John Belsher and Ryan Petetit-Wright

Under their PB Companies’ name, Belsher and Petetit-Wright borrowed money from banks and hard money lenders as they worked to develop a dozen projects they valued at over $300 million. Belsher also solicited his friends and clients to invest, a group that included Jeff and Debora Chase.

Jeff Chase and Belsher became close friends while attending San Luis Obispo High School and even closer during their college years.

Jeff Chase, John Belsher, Debora Chase and Carolyn Young in 1979

In Aug. 2013, Belsher offered Jeff Chase a 100% return for investing in a 259-unit residential PB Companies project – Mission Oaks Camarillo. The Chases invested $500,000 with a promise of a $1 million return. Instead of honoring his agreement, Belsher wrote the Chases a check for $600,000 while persuading the couple to roll the remaining $400,000 into another project.

A month later, in Sept. 2013, the Chases invested $400,000 in Las Tablas Villas – a 41-unit residential project in Templeton. From Nov. 2013 through 2016, the couple invested in four more projects.

Belsher and Petetit-Wright, however, failed to finish most of their projects or reimburse the Chases while living lives of luxury, including leasing private jets, buying expensive cars and traveling abroad.

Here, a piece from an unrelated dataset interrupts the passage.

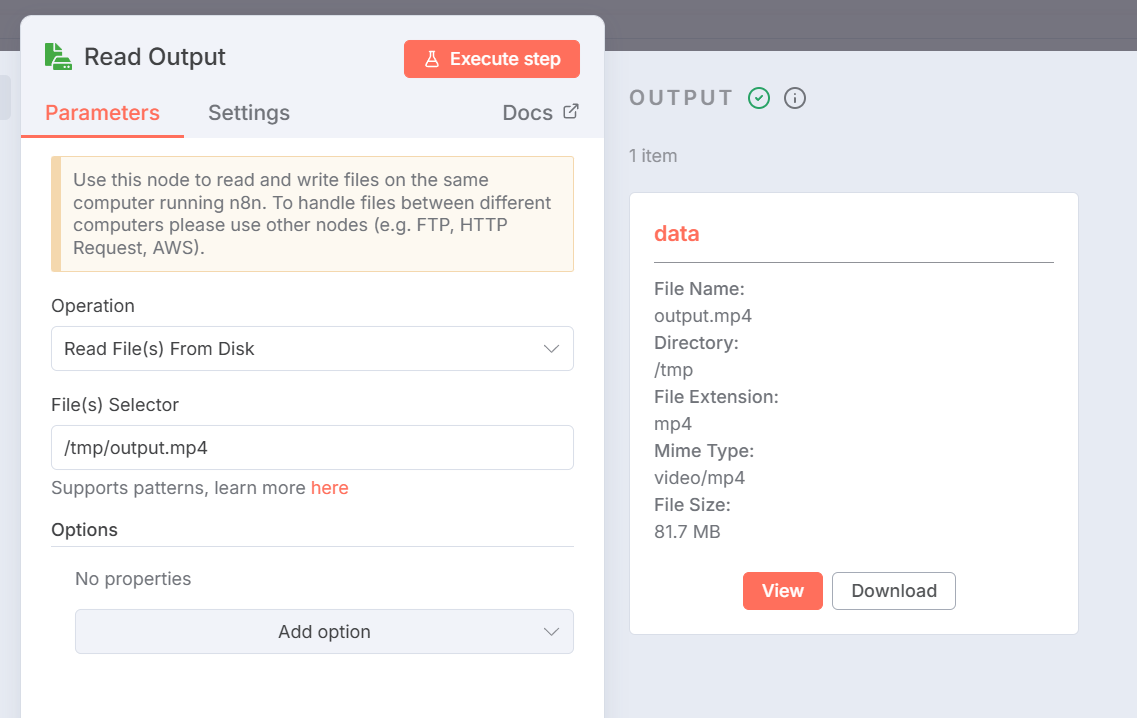The height and width of the screenshot is (718, 1137).
Task: Click the video/mp4 mime type value
Action: click(699, 478)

After Belsher and Petetit-Wright failed to return the Chases’ investments, in 2018, Jeff and Debora Chase filed a lawsuit that accused Belsher and Peteti-Wright of bilking them out of nearly $3 million they invested in the developers’ projects.

Twenty-two people attended the sheriff’s auction on Wednesday. Jeff Chase made an opening bid of $10,000. Only one other person bid on the property.

In the end, Jeff Chase made a $600,000 bid and won the auction. Instead of making a cash payment, the purchase price is charged to the money Belsher owes the Chases.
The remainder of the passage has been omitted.